In search of the perfect family SUV (and because my editor wouldn’t let me test the MX-5 Miata RF), I took to California’s Highway 1 and put the Mazda CX-9 thoroughly through its paces. Does it hit the handling highs set by other Mazdas? Does it eschew the lumbering oafy-ness of most SUVs? Would its body roll induce seasickness previously only known to high-seas sailors? There was only one way to find out.

The Good: Like all Mazdas that we’ve tested, the handling and steering on the CX-9 are top notch. It’s predictable, does not exhibit body roll like similarly sized SUVs/crossovers and is genuinely spectacular to drive. Though it may look big and lumbering, the turbocharged four-cylinder does more than enough to get the CX-9 up and moving with its 250 horsepower and 310 lb-ft of torque. The handling and engine combination, paired together with an interior that leaves little to be desired, makes for an SUV that fights well above its weight.

Who It’s For: The CX-9 makes for a great family car. It’ll keep the driver entertained while still offering plenty of space. It’s also great for outdoor-minded types who like to get outside and onto gravel and dirt roads in snow and sun. The SKYACTIV all-wheel drive works admirably and will get you where you need to go.
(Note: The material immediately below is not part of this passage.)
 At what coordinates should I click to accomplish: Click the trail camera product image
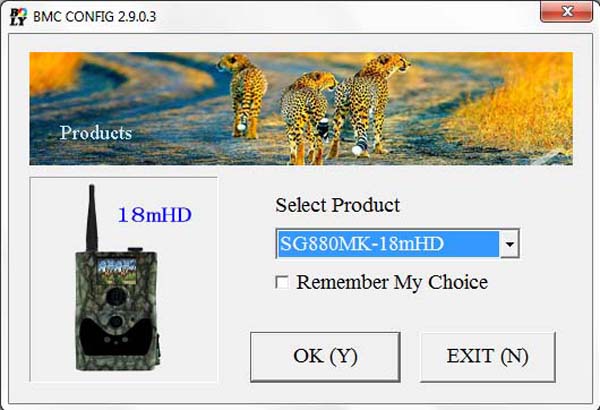tap(117, 278)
Watch Out For: I have few qualms with the CX-9, and those I do have are minor. First, I find the steering wheel to be a bit thin. (I know, it needs a steering wheel that finds a middle ground for all hand types and shapes.) Second, I wish that the CX-9 got slightly better gas mileage. 20 city / 26 highway isn’t terrible, but it certainly isn’t setting any records.

Alternatives: The best alternatives to the CX-9 would be Volkswagen’s Atlas V6 ($34,095+) and Subaru’s Ascent ($31,995+). Both are excellent options and are among the best in their class. You can read our review of the Atlas here, or the Ascent here.

Review: My first experience with Mazda was a 2003 MPV. For the unfamiliar, the MPV was Mazda’s Honda Odyssey minivan fighter. Not much needs to be said in order for you to gauge my opinion on it; suffice it to say… not great. But the CX-9 is a different beast altogether. The first CX-9 replaced the MPV in 2006 as the SUV/crossover craze was taking full flight and has benefitted from constant improvement since. The most recent update, aside from a few cosmetic upgrades here and there, is the addition of Apple Carplay and Android Auto. But those updates are, frankly, unexciting – any modern car priced above $25k should come standard with such capabilities.

Instead of the small technological advancements made to Mazda’s infotainment system, what I found most impressive about the CX-9 was how it made me feel as a driver and the reactions I got from passersby.

Given Mazda’s reputation for producing cars that handle extremely well, I felt the best place to test a 4,383-pound SUV was to drive from Jenner, California to Sausalito via Highway 1, then up and over the Panoramic Highway. It’s a windy, labyrinthine stretch of asphalt that for some would induce significant motion sickness. The CX-9 handled the curves far better than I would have anticipated. In fact, I’d even argue that it was the perfect car for the job. The bolstered, cooled leather seats kept my organs in place and of a regulated temperature. The steering felt tight, smooth and predictable; the brakes were adequate. As soon as the road straightened, punching the CX-9 up to the speed limit forced me back in my seat just enough to make things interesting.

And the reactions of passersby: I got more reactions to the CX-9 than I recently did in a Durango SRT, which was shocking to me. People were struck by the Mazda’s crisp body lines. In fact, one person walked 200 yards down a cliff (to where these photos were taken) to ask me what I thought of it.

Verdict: Sure, the CX-9 is no MX-5 Miata, but if you crave a big hulking SUV with handling on par with some of Mazda’s smaller offerings, the CX-9 should be at or near the top of your list. It’s peppy enough to keep you entertained when the kids aren’t in the car and still has enough space for everyone, plus luggage… plus skis plus plants plus cases of soda plus two medium to large dogs and on and on. It’s refined and comfortable in a way that an SUV – especially one that sells for just over $40K – shouldn’t be.

Key Specs

Horsepower: 250
Engine: turbocharged 2.5 four-cyclinder
Transmission: 6-speed automatic
Drivetrain: all-wheel-drive
Towing capacity: 3,500 lbs
Fuel capacity: 19.5 gallons
Curb weight: 4,383 lbs

Note: Mazda provided the 2019 CX-9 for review.